Your instructions ▸
Here is a listing. Repeat it exactly and in its entirety.

Dataset content ▸
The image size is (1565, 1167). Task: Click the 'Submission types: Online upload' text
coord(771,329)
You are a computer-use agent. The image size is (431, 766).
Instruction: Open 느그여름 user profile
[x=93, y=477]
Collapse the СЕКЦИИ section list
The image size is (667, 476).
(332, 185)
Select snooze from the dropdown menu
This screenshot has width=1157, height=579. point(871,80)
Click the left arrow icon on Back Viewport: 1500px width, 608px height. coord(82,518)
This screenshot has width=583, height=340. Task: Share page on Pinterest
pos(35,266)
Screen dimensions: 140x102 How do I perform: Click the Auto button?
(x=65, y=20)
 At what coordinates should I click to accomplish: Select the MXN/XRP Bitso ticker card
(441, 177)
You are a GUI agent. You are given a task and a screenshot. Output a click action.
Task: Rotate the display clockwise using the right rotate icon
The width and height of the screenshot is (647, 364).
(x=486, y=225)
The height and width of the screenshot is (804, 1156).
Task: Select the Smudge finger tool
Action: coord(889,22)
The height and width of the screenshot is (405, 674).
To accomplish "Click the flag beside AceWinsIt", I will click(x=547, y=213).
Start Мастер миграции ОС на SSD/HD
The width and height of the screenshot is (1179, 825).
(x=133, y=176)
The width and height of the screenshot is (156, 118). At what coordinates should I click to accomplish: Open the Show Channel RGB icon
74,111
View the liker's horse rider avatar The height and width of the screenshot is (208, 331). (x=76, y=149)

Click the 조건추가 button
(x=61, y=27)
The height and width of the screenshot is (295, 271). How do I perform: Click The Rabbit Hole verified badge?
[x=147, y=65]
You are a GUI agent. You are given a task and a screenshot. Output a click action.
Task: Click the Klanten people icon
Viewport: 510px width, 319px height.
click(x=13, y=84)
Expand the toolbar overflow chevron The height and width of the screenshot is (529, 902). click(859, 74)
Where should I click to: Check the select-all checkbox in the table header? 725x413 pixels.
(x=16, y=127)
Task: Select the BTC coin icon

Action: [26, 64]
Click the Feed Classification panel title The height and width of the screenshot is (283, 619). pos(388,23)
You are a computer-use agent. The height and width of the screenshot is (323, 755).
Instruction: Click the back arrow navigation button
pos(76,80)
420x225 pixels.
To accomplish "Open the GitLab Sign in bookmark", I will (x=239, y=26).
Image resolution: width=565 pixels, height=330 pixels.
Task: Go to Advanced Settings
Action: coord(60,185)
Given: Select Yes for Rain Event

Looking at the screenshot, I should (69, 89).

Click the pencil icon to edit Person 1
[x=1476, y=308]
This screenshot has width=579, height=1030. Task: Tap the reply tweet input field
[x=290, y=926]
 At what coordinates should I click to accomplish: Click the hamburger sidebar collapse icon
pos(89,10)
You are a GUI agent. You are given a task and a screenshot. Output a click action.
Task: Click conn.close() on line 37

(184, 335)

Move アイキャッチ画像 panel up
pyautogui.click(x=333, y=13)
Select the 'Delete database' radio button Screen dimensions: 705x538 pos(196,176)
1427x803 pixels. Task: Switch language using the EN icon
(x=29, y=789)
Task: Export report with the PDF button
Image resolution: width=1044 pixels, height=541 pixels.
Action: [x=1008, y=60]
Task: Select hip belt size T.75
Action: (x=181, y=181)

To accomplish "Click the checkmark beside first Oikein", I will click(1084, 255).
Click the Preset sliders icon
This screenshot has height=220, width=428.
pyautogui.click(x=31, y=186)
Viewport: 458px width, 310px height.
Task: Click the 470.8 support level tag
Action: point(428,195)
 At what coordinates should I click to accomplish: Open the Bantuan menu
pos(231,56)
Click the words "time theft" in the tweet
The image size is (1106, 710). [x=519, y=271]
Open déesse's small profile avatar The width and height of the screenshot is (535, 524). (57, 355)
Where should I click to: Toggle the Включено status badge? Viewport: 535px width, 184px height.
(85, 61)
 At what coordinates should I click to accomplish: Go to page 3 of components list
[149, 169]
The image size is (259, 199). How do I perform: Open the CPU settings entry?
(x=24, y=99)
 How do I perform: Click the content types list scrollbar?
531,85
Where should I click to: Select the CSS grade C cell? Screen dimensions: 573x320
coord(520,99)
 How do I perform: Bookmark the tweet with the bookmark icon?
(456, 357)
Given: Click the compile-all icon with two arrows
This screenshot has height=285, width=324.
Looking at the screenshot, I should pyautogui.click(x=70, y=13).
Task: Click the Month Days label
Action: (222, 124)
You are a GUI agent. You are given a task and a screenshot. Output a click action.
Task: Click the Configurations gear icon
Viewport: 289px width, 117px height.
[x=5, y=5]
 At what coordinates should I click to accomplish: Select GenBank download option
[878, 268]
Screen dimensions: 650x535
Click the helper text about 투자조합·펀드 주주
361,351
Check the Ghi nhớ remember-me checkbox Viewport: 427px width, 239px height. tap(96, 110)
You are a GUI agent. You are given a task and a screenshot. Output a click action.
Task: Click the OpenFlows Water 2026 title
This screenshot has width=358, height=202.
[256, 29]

Answer to this problem ▸
The image size is (1565, 1167). Task: Click the 'Submission types: Online upload' text
coord(771,329)
You are a computer-use agent. The image size is (431, 766).
Instruction: Open 느그여름 user profile
[x=93, y=477]
Collapse the СЕКЦИИ section list
The image size is (667, 476).
(332, 185)
Select snooze from the dropdown menu
This screenshot has width=1157, height=579. point(871,80)
Click the left arrow icon on Back Viewport: 1500px width, 608px height. coord(82,518)
This screenshot has width=583, height=340. Task: Share page on Pinterest
pos(35,266)
Screen dimensions: 140x102 How do I perform: Click the Auto button?
(x=65, y=20)
 At what coordinates should I click to accomplish: Select the MXN/XRP Bitso ticker card
(441, 177)
You are a GUI agent. You are given a task and a screenshot. Output a click action.
Task: Rotate the display clockwise using the right rotate icon
The width and height of the screenshot is (647, 364).
(x=486, y=225)
The height and width of the screenshot is (804, 1156).
Task: Select the Smudge finger tool
Action: coord(889,22)
The height and width of the screenshot is (405, 674).
To accomplish "Click the flag beside AceWinsIt", I will click(x=547, y=213).
Start Мастер миграции ОС на SSD/HD
The width and height of the screenshot is (1179, 825).
(x=133, y=176)
The width and height of the screenshot is (156, 118). At what coordinates should I click to accomplish: Open the Show Channel RGB icon
74,111
View the liker's horse rider avatar The height and width of the screenshot is (208, 331). (x=76, y=149)

Click the 조건추가 button
(x=61, y=27)
The height and width of the screenshot is (295, 271). How do I perform: Click The Rabbit Hole verified badge?
[x=147, y=65]
You are a GUI agent. You are given a task and a screenshot. Output a click action.
Task: Click the Klanten people icon
Viewport: 510px width, 319px height.
click(x=13, y=84)
Expand the toolbar overflow chevron The height and width of the screenshot is (529, 902). click(859, 74)
Where should I click to: Check the select-all checkbox in the table header? 725x413 pixels.
(x=16, y=127)
Task: Select the BTC coin icon

Action: [26, 64]
Click the Feed Classification panel title The height and width of the screenshot is (283, 619). pos(388,23)
You are a computer-use agent. The height and width of the screenshot is (323, 755).
Instruction: Click the back arrow navigation button
pos(76,80)
420x225 pixels.
To accomplish "Open the GitLab Sign in bookmark", I will (x=239, y=26).
Image resolution: width=565 pixels, height=330 pixels.
Task: Go to Advanced Settings
Action: coord(60,185)
Given: Select Yes for Rain Event

Looking at the screenshot, I should (69, 89).

Click the pencil icon to edit Person 1
[x=1476, y=308]
This screenshot has width=579, height=1030. Task: Tap the reply tweet input field
[x=290, y=926]
 At what coordinates should I click to accomplish: Click the hamburger sidebar collapse icon
pos(89,10)
You are a GUI agent. You are given a task and a screenshot. Output a click action.
Task: Click conn.close() on line 37

(184, 335)

Move アイキャッチ画像 panel up
pyautogui.click(x=333, y=13)
Select the 'Delete database' radio button Screen dimensions: 705x538 pos(196,176)
1427x803 pixels. Task: Switch language using the EN icon
(x=29, y=789)
Task: Export report with the PDF button
Image resolution: width=1044 pixels, height=541 pixels.
Action: [x=1008, y=60]
Task: Select hip belt size T.75
Action: (x=181, y=181)

To accomplish "Click the checkmark beside first Oikein", I will click(1084, 255).
Click the Preset sliders icon
This screenshot has height=220, width=428.
pyautogui.click(x=31, y=186)
Viewport: 458px width, 310px height.
Task: Click the 470.8 support level tag
Action: point(428,195)
 At what coordinates should I click to accomplish: Open the Bantuan menu
pos(231,56)
Click the words "time theft" in the tweet
The image size is (1106, 710). [x=519, y=271]
Open déesse's small profile avatar The width and height of the screenshot is (535, 524). (57, 355)
Where should I click to: Toggle the Включено status badge? Viewport: 535px width, 184px height.
(85, 61)
 At what coordinates should I click to accomplish: Go to page 3 of components list
[149, 169]
The image size is (259, 199). How do I perform: Open the CPU settings entry?
(x=24, y=99)
 How do I perform: Click the content types list scrollbar?
531,85
Where should I click to: Select the CSS grade C cell? Screen dimensions: 573x320
coord(520,99)
 How do I perform: Bookmark the tweet with the bookmark icon?
(456, 357)
Given: Click the compile-all icon with two arrows
This screenshot has height=285, width=324.
Looking at the screenshot, I should pyautogui.click(x=70, y=13).
Task: Click the Month Days label
Action: (222, 124)
You are a GUI agent. You are given a task and a screenshot. Output a click action.
Task: Click the Configurations gear icon
Viewport: 289px width, 117px height.
[x=5, y=5]
 At what coordinates should I click to accomplish: Select GenBank download option
[878, 268]
Screen dimensions: 650x535
Click the helper text about 투자조합·펀드 주주
361,351
Check the Ghi nhớ remember-me checkbox Viewport: 427px width, 239px height. tap(96, 110)
You are a GUI agent. You are given a task and a screenshot. Output a click action.
Task: Click the OpenFlows Water 2026 title
This screenshot has width=358, height=202.
[256, 29]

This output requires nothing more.